March and April of this year were two of the most difficult months ever for investors of all kinds, and that’s especially true for those who were heavily invested in any of the sectors hit hardest by the COVID-19 pandemic and accompanying economic downturn.
Jared Snider, a partner and senior wealth advisor at independent firm Exencial Wealth Advisors, which has assets under management of about $2.07 billion and offices in Connecticut, Oklahoma and Texas, shared the cases of two couples and one single client among the 1,000 or so families and organizations that make up his firm’s client base.
One of the two couples are in their mid-50s, were heavily invested in an energy firm, and averted a near economic catastrophe with his help, he said, noting they have been clients of his in the Oklahoma City area for about six years.
The couple’s combined assets grew in 2019 to about $1.6 million and their total liquid net worth, including retirement accounts with the energy firm they both work for, was about $3 million, he noted.
The husband is an executive at that company, and Snider had started discussing some “what-if planning” with the two of them for a while, he recalled.
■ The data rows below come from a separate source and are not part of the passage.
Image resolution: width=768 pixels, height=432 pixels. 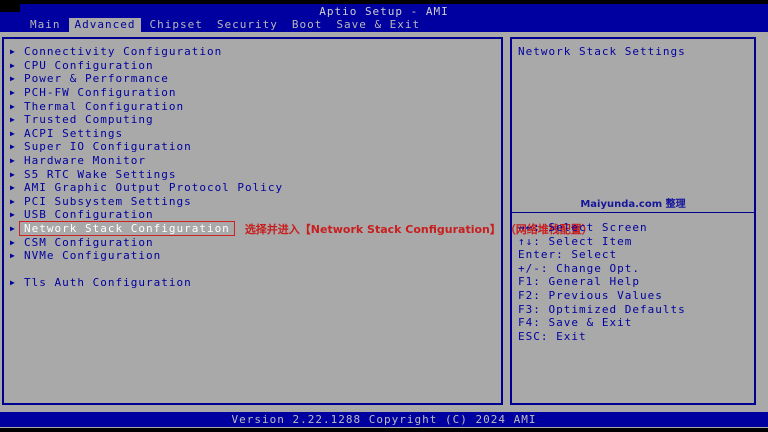 What do you see at coordinates (85, 161) in the screenshot?
I see `menu-item-label: Hardware Monitor` at bounding box center [85, 161].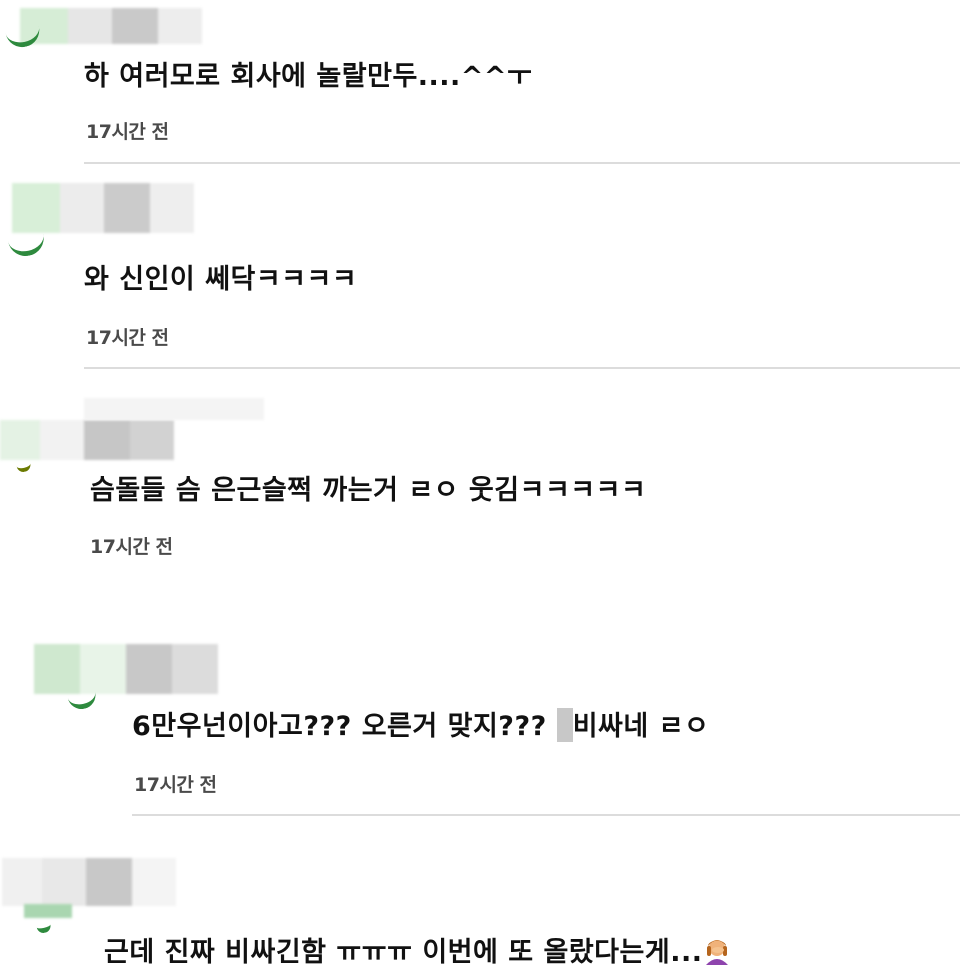  What do you see at coordinates (174, 409) in the screenshot?
I see `blurred-username-extra` at bounding box center [174, 409]. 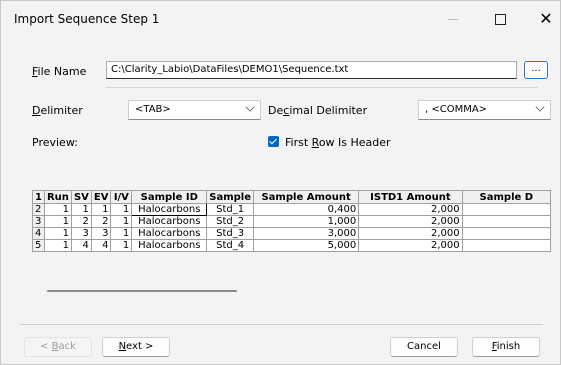 I want to click on cancel-button: Cancel, so click(x=424, y=347).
The wife was interested in retiring early, while the husband was about three years away from retiring.
There was, however, one big risk in their portfolio: About 50% of their investable liquid assets were in the company they work for, Snider said.
It’s an investing mistake that company executives often make — one that advisors are in a good position to fix.
“We were fortunate in that case in that we began having those proactive conversations around what was really in their best interest,” and they unpacked the “risks associated with [that] concentrated investment,” Snider said, explaining: “We started diversifying that position to a smaller degree [at the] end of 2019 and then moved out of that position” entirely by the end of January.
“They were fortunate,” he noted, to have been able to do that just in time to avoid the huge market downturn in March and U.S. oil prices falling below zero in April.
“To me, that’s an example of when you are proactive, you can have the ability to get out ahead of some of those risks that are unknown,” according to Snider. After all, he said: “No one really saw COVID coming [and] no one was really seeing negative oil prices on the horizon” either.
The couple still had some concerns about what was in their portfolio as they moved out of investing in the one firm they were most familiar with, he said, noting they moved into diversified holdings in multiple securities.
As with most clients, their openness to take action to shift their portfolio strategy came down to a “critical life event” — in their case both of them looking to retire and the husband “not wanting to have so much of his life’s work and resources tied up in one company,” Snider explained.